In my briefcase, wrapped in plastic to protect it from any water that might seep into the case during the course of our journey, is the original of the letter to his child written three quarters of a century ago by Christian Shaw. As I travel through this ancient Mayan jungle I can’t help but wonder if the strange sense of revelation I felt atop El Castillo in the ruins of Xunantunich was somehow similar to what Christian Shaw first experienced at the bedside of the terribly wounded Corporal Magee. Beth, who has lately made a study of these things, said that in Shaw’s letter she saw the beginnings of a spiritual ideology reminiscent of the Vedanta, one of the classic systems of Indian philosophy, which teaches that the multiplicity of objects in the universe is merely illusory and that spiritual liberation comes from stripping the illusion and attaining a knowledge of the self as simply another manifestation of the whole. Beth told me the ideas in the Vedanta are not too far removed from what Jacqueline Shaw was learning from Oleanna at the Church of the New Life. I don’t know Vedanta from Valhalla from Valium but I think it more than a coincidence that Christian Shaw and his granddaughter were both suicidal before finding in a nascent spirituality something to save them. They were both trapped by the materiality and wealth and crimes of the Reddmans and longed for an understanding richer and deeper than that which surrounded them as members of that ill-fated clan. One can’t help but feel that they were on the edge of some sort of solution and Beth continues to pursue a similar path for her answer, though I still can’t figure out what it is an answer to.
But it wasn’t the change effected on Christian Shaw in that hospital in France that was most revelatory about the letter, nor was it his confession of his knowledge and acquiescence in the death of Charity Reddman at the hands of her sister Faith, though that confession answered many question about the fate of the Reddmans. No, the most interesting aspect of the letter was a name, the name of Shaw’s fellow patient at that hospital in France, the name that was to be given to the bastard child of Christian Shaw and Emma Poole, the name that pointed with clean precision to the man who had perpetrated the latter-day massacre of Reddmans.
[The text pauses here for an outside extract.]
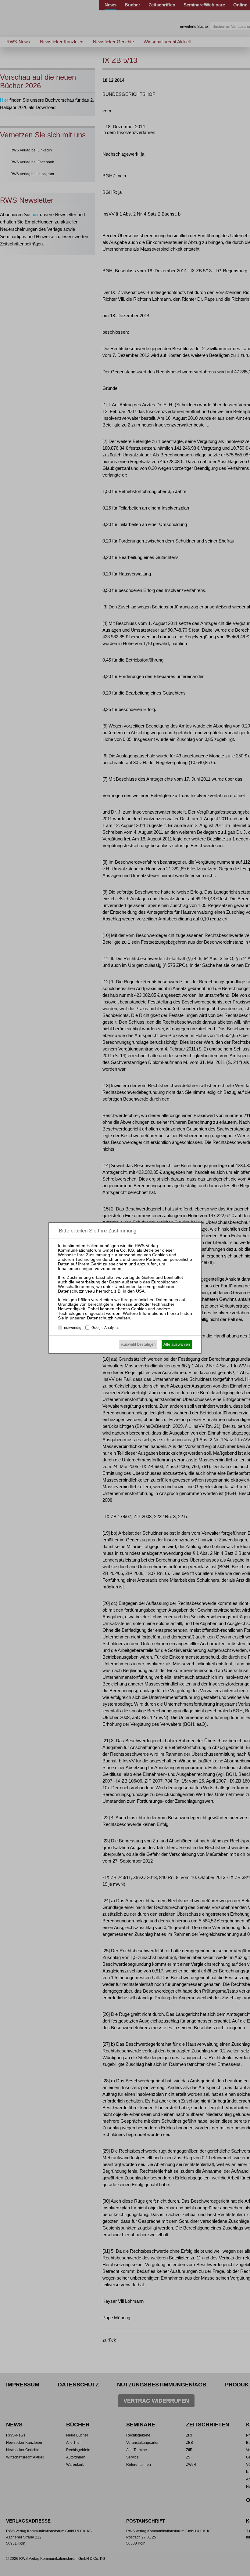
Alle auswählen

It is this man whom I am hunting, against whom my default judgment was issued, and who is the sole beneficiary of the Wergeld Trust from which I intend to wrest my fortune. Morris found out the meaning of Wergeld for me. We had thought it was a family name, but it was something else entirely, discernible from any dictionary. In feudal times, when a man was killed, a payment was made as recompense to avoid a blood feud that would result only in more killing. This payment was called a Wergeld. Faith Reddman Shaw’s attempt to pay for the crimes of her father and satisfy the blood yearnings of the sole grandson of Elisha Poole had obviously failed.
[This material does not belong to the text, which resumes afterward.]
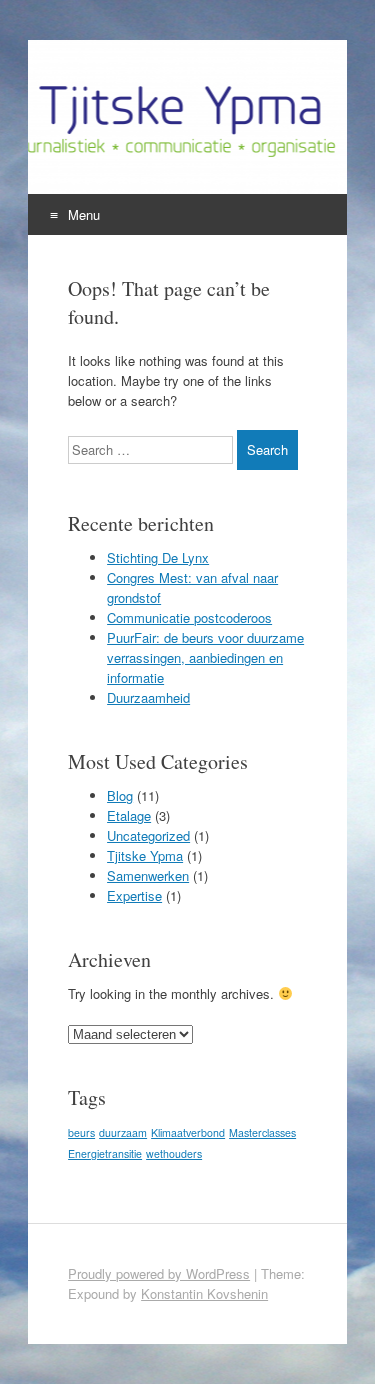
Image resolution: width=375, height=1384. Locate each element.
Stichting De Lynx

The river is peaceful now and full of beauty. We pass a tree with bright red and black berries hanging down in loops, like fine coral necklaces. Two white egrets float by; a black vulture sits above us, hunchbacked and deprived. Something like an ungainly arrow, yellow and blue, shoots across the gap in the canopy above us and I realize I have just seen a toucan. The trees here are infested with the parasitic orchids, thick as moss, a few hungry red blooms spilling down, and as I look up at them something drops loudly into the quiet of the river. I turn around, startled.